Ma quello che più m’inquieta è quanto la donna va dicendo: “… cosa c’è in questa foto che mi rende così difficile riconoscere me stessa? Non so chi sia quella persona, ho pensato, né cosa si faccia lí. A cosa sta pensando? Che mutande porta sotto quello stupido vestito…” – ecco, questo è il problema.

L’uomo moderno, anche quando svolge funzioni eccelse, e in cui è vestito come la circostanza lo impone, sotto ha le mutande, non si sa quanto pulite: anche se è un sovrano, o un pontefice, o un giudice che delibera, un capo di stato etc. questo ormai ci unisce come poco altro al mondo: la necessità di indossare slip, e di non girare nudi (se non in campi appositamente creati per occasionali nudisti).

Ma ora sospendo queste scemenze e torno a leggere, finalmente.

Dice l’io parlante, l’ennesimo che passa e che aspira a dire la sua:E più ascoltavo, trovandola sempre meno appetibile, più volevo infilarmi nelle sue mutandine, per motivi che nessuno al mondo riesce a capire.” – forse per vedere di nascosto l’effetto che fa

“Non sapevo perché la volevo, ma sapevo perché non la volevo.” – se capire cosa significhi essere è un problema, immaginati non essere.

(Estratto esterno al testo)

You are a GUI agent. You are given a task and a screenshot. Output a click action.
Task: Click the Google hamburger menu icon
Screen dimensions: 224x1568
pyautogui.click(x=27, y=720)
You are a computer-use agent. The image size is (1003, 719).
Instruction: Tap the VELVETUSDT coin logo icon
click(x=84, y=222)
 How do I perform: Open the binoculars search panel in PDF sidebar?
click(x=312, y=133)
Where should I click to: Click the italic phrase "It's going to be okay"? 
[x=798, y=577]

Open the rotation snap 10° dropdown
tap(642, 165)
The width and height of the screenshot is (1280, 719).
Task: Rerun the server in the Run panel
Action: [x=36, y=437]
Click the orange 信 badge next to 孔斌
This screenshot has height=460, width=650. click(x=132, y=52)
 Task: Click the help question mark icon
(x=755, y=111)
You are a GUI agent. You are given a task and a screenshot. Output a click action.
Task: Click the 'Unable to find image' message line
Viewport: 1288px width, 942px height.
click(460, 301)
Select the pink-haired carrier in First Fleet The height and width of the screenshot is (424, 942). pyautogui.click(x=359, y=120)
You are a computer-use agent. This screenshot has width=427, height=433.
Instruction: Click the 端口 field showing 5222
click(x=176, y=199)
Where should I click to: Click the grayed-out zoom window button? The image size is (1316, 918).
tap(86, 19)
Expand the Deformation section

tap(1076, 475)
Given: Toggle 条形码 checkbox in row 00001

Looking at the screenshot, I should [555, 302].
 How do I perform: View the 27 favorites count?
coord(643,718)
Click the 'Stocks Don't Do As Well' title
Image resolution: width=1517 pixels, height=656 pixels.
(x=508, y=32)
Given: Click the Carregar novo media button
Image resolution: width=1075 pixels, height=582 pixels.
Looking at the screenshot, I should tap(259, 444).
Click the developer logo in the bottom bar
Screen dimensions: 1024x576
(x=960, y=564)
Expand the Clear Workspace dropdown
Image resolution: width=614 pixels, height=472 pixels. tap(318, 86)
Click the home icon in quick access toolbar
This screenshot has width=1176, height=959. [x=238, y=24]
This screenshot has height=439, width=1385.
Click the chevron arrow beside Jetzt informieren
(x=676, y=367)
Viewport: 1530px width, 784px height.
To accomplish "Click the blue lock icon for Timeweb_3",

E uno è poi costretto a scovare la prima spiegazione che passa: “Sarebbe stato sleale nei confronti di Klara.” – si è morali perché il ricordo ce lo intima, non la scena attuale. Ma come puzza di religione!

“La mia azienda si occupava di rifiuti. Noi manipolavamo rifiuti, trattavamo rifiuti, eravamo i cosmologi dei rifiuti.” – forse eravate come quei cosmonauti, che seminarono la loro monnezza sull’unico nostro satellite: M’hanno rubato anche la luna!, si lamentava Alfonso Gatto.

“… e controllavo uomini in tuta spaziale che seppellivano bidoni di rifiuti pericolosi in giacimenti di sale sotterranei vecchi di milioni d’anni, i resti disseccati di un oceano mesozoico.” – e se fossi stato un precario anch’io avrei chiesto di dare il mio contributo a quella delinquenziale terra dei fuochi.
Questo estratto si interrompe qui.